The marketing history of Worcestershire sauce is well-documented. In 1837 the English firm Lea & Perrins began selling the exciting, newly-developed product commercially at their pharmacy/grocery store. They also sent representatives to the docks of English ports in order to convince the stewards of passenger ships to take cases of the condiment on board liners so that bottles of the product could be set on the dining room tables. The tangy, pungent, meaty-flavored sauce caught on, and soon Lea & Perrins opened more retail shops in several English towns. Along with other products, they sold their sauce at these new locations.
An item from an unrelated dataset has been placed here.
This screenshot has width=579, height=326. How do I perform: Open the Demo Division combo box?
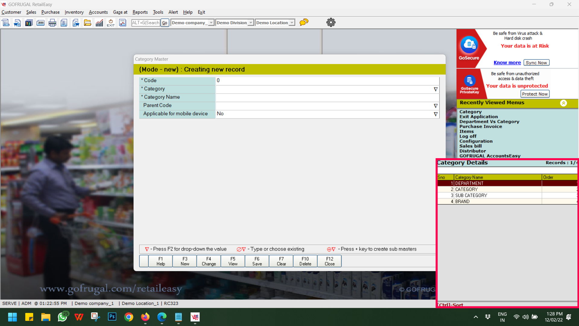point(251,23)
Worcestershire sauce was also exported to other countries around the world.
A Lea & Perrins advertisement, ca. 1920.
Now the sauce is produced in the United States, as well as in England, and other brands of Worcestershire sauce besides Lea & Perrins have appeared.
The story of the origins of the recipe for Worcestershire sauce is entangled in a web of legends, but the common thread is that its place of origin was India. Versions of how the recipe came to England usually credit a member or members of the prominent Sandys (see pronunciation note below) and/or Grey families. Typically the stories indicate an effort to reproduce a Bengali recipe for a sauce or a curry powder, and the assistance of apothecaries/chemists John Wheeley Lea and William Henry Perrins of Worcester. In most editions of the tale, the first attempt is a failure, but the results are stored away; fermentation occurs and a later tasting reveals the delightful concoction now enjoyed the world over.
The exact recipe is secret, but it is known to include both common and exotic ingredients: anchovies, shallots, chilies, cloves, tamarinds (brown pods from a tropical tree), garlic, sugar, molasses, vinegar, and salt. Attempts to produce the sauce at home are sometimes made, as this 1890 recipe shows:
Imitation Worcestershire Sauce
- 3 teaspoonfuls cayenne pepper.
- 2 tablespoonfuls walnut or tomato catsup (strained through muslin).
- 3 shallots minced fine.
- 3 anchovies chopped into bits.
- 1 quart of vinegar.
- Half-teaspoonful powdered cloves.
Mix and rub through a sieve. Put in a stone jar, set in a pot of boiling water, and heat until the liquid is so hot you can not bear your finger in it. Strain, and let it stand in the jar, closely covered, two days, then bottle for use.
A 1902 advertisement for Holbrook's Worcestershire Sauce, competitor of Lea & Perrin's.
The versatile sauce, homemade or commercial, is used on broiled meats (especially steaks), in Bloody Marys, in stews, in recipes for Welsh rabbit, even in some blue cheese dressing recipes.
In 1981 the U. S. Department of the Army spent $6000 to prepare a 17-page manual on how to buy Worcestershire sauce. It really isn't that hard. Go buy some and add its mysterious piquancy to your foods.